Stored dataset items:
________________________________________

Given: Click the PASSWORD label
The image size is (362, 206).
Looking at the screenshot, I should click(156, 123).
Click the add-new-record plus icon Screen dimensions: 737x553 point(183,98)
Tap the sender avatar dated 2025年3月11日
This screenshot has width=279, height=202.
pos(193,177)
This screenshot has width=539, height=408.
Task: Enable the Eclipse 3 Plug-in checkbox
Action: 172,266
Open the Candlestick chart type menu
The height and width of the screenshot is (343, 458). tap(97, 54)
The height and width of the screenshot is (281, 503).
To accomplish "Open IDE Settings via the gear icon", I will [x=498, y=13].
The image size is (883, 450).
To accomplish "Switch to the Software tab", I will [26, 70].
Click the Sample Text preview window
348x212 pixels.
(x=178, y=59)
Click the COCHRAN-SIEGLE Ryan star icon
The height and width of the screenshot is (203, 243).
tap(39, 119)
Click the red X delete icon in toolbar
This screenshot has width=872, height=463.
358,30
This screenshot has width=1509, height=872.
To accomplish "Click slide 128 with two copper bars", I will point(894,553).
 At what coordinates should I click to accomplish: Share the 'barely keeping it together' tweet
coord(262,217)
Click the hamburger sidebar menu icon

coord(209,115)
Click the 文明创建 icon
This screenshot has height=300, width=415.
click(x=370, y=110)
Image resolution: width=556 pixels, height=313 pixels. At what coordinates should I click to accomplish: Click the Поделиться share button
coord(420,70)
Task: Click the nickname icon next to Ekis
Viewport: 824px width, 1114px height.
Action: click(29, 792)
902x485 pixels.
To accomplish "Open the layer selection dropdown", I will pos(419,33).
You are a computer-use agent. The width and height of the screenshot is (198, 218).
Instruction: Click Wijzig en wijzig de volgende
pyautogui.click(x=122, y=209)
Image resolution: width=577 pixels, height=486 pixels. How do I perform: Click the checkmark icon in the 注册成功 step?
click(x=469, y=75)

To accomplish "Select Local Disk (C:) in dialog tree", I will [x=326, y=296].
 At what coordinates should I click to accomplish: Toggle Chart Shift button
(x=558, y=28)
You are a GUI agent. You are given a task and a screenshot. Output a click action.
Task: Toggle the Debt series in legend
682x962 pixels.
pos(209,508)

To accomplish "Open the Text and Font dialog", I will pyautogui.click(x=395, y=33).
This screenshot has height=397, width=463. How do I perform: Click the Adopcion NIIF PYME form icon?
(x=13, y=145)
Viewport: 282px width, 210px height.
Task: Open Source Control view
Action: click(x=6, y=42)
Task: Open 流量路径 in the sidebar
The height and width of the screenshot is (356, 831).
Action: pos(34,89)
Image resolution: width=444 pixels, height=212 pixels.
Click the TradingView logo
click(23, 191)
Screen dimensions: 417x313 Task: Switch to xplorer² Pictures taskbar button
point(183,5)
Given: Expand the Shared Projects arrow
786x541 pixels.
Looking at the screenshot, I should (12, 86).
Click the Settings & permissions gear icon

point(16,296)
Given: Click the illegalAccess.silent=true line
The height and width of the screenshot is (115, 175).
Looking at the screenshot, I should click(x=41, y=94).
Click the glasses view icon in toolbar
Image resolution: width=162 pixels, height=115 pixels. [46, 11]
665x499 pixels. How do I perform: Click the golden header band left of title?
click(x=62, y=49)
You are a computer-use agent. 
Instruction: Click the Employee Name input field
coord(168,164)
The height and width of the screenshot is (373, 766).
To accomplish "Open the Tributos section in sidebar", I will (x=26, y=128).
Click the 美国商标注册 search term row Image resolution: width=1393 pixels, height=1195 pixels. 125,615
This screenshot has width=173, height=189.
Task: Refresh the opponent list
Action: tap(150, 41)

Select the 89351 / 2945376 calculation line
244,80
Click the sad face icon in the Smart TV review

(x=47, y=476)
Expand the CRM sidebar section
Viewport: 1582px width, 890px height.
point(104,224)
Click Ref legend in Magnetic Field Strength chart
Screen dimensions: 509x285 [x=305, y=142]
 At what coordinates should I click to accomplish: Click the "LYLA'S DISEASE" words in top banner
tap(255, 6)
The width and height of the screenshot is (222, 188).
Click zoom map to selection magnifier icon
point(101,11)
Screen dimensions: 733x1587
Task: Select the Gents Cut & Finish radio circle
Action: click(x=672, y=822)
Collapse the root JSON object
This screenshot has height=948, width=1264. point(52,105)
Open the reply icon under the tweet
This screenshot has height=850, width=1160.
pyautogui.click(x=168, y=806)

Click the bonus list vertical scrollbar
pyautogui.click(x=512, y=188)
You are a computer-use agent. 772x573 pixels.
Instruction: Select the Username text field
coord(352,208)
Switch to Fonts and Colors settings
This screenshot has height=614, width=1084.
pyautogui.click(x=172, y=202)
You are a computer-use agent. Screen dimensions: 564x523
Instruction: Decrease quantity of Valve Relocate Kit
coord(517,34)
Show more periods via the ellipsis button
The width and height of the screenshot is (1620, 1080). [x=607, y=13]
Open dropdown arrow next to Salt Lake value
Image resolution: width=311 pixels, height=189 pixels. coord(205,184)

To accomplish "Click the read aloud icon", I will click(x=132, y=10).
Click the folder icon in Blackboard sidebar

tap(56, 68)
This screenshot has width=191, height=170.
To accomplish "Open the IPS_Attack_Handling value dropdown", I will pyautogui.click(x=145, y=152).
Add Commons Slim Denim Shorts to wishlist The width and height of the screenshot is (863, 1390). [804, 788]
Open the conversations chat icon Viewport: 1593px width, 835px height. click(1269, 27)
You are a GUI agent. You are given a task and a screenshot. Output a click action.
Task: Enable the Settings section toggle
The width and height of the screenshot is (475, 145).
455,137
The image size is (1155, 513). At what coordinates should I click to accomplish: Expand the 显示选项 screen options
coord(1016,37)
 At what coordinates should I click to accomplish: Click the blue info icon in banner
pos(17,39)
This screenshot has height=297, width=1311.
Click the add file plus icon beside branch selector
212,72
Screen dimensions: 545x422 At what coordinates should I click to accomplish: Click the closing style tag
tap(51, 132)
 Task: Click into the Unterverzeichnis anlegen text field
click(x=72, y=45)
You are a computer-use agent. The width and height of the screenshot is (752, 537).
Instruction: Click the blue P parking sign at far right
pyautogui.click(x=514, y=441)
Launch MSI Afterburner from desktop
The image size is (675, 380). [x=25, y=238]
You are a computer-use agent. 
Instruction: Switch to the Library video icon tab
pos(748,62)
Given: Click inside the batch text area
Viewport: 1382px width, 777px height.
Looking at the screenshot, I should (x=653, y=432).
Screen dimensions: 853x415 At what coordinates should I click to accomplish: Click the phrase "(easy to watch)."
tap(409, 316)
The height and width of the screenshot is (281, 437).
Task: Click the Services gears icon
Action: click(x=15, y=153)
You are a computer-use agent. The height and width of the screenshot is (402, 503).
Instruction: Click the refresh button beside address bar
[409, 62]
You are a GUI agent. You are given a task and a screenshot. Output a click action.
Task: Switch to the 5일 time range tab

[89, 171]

________________________________________

### [EXERCISE DETAILS]
Give only a number, namely how many lines in the entries above hold the word "section".

### [RESPONSE BELOW]
3